_Stated task_
Quote the listing below word for word, from the line containing "coordinates (750, 1471)." to the line containing "center [1238, 816].", including both of those lines.

_Dataset records_
--*--

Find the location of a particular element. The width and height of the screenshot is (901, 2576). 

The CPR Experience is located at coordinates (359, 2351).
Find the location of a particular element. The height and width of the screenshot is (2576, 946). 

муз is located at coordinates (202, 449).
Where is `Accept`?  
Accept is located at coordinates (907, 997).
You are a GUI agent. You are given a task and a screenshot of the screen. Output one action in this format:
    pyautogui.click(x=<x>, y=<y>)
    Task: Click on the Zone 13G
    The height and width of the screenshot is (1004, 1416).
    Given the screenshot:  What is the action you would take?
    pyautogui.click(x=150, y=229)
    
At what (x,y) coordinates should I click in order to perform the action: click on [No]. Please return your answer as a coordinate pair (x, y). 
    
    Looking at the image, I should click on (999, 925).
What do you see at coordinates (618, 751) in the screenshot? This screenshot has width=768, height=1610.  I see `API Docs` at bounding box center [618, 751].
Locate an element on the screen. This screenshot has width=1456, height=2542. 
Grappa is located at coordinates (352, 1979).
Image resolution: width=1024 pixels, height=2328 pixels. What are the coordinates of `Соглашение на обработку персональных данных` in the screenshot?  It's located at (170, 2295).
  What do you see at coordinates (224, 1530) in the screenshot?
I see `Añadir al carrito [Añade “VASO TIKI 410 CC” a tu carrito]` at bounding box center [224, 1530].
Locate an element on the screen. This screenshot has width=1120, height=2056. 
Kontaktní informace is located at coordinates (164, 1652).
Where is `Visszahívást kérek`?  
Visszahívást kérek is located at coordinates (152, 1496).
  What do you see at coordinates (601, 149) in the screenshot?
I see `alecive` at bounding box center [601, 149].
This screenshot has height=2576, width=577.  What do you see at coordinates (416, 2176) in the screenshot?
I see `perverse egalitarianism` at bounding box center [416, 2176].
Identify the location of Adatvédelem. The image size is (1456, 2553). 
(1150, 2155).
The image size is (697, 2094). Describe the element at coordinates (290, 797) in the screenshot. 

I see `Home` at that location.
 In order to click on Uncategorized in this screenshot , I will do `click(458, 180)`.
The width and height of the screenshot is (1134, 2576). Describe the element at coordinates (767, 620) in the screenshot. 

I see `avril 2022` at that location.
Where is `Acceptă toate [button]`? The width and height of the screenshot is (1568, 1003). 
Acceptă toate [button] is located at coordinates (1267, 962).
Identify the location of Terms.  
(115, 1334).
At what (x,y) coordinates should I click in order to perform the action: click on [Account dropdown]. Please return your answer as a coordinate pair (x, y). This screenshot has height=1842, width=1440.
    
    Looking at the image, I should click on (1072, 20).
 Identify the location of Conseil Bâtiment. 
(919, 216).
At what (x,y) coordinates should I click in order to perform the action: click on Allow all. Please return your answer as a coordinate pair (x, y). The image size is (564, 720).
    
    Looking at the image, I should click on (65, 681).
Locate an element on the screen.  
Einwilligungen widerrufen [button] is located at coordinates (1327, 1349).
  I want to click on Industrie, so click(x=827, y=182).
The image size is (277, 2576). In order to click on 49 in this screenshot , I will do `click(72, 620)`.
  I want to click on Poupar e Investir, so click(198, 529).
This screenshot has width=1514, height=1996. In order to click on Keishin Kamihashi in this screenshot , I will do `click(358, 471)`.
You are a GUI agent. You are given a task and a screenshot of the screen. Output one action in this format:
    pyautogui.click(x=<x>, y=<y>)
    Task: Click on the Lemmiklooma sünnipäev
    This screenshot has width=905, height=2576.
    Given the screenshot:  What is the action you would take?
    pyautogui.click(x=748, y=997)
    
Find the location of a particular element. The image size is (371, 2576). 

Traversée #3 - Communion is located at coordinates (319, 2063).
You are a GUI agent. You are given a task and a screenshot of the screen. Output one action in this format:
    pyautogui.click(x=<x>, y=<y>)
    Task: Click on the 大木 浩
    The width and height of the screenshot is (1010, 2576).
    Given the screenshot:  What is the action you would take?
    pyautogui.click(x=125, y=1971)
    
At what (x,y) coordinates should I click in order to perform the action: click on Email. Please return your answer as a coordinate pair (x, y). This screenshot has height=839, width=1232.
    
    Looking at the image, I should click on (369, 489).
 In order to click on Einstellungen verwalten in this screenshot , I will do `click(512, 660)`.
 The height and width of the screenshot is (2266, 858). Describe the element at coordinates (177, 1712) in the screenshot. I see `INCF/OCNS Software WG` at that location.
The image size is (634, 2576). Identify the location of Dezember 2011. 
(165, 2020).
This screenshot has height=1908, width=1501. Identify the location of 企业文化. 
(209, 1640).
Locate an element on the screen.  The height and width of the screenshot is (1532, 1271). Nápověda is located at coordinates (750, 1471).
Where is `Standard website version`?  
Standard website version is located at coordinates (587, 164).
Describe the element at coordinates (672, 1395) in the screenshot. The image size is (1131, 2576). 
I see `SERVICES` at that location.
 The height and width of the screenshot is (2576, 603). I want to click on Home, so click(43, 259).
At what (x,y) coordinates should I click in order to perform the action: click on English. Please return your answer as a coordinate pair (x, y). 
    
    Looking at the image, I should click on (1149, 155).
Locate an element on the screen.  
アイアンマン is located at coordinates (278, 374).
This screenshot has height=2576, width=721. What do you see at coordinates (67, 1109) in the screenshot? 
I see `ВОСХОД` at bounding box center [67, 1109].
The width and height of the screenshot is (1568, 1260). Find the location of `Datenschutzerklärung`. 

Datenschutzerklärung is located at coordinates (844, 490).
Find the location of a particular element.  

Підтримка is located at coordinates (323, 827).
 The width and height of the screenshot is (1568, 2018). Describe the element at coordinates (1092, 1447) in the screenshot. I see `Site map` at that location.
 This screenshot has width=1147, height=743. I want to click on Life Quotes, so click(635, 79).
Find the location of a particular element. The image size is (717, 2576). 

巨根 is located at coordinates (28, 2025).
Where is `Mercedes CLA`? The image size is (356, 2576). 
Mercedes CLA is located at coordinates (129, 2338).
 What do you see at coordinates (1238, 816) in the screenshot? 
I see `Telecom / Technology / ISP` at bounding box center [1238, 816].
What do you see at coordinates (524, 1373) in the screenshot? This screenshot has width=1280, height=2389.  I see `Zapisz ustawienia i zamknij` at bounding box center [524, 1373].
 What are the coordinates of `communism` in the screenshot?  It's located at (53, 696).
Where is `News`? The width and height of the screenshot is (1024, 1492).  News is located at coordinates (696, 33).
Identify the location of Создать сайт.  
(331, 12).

--*--

_Complete output_
Locate an element on the screen.  The height and width of the screenshot is (1532, 1271). Nápověda is located at coordinates (750, 1471).
Where is `Standard website version`?  
Standard website version is located at coordinates (587, 164).
Describe the element at coordinates (672, 1395) in the screenshot. The image size is (1131, 2576). 
I see `SERVICES` at that location.
 The height and width of the screenshot is (2576, 603). I want to click on Home, so click(43, 259).
At what (x,y) coordinates should I click in order to perform the action: click on English. Please return your answer as a coordinate pair (x, y). 
    
    Looking at the image, I should click on (1149, 155).
Locate an element on the screen.  
アイアンマン is located at coordinates (278, 374).
This screenshot has height=2576, width=721. What do you see at coordinates (67, 1109) in the screenshot? 
I see `ВОСХОД` at bounding box center [67, 1109].
The width and height of the screenshot is (1568, 1260). Find the location of `Datenschutzerklärung`. 

Datenschutzerklärung is located at coordinates (844, 490).
Find the location of a particular element.  

Підтримка is located at coordinates (323, 827).
 The width and height of the screenshot is (1568, 2018). Describe the element at coordinates (1092, 1447) in the screenshot. I see `Site map` at that location.
 This screenshot has width=1147, height=743. I want to click on Life Quotes, so click(635, 79).
Find the location of a particular element. The image size is (717, 2576). 

巨根 is located at coordinates (28, 2025).
Where is `Mercedes CLA`? The image size is (356, 2576). 
Mercedes CLA is located at coordinates (129, 2338).
 What do you see at coordinates (1238, 816) in the screenshot? 
I see `Telecom / Technology / ISP` at bounding box center [1238, 816].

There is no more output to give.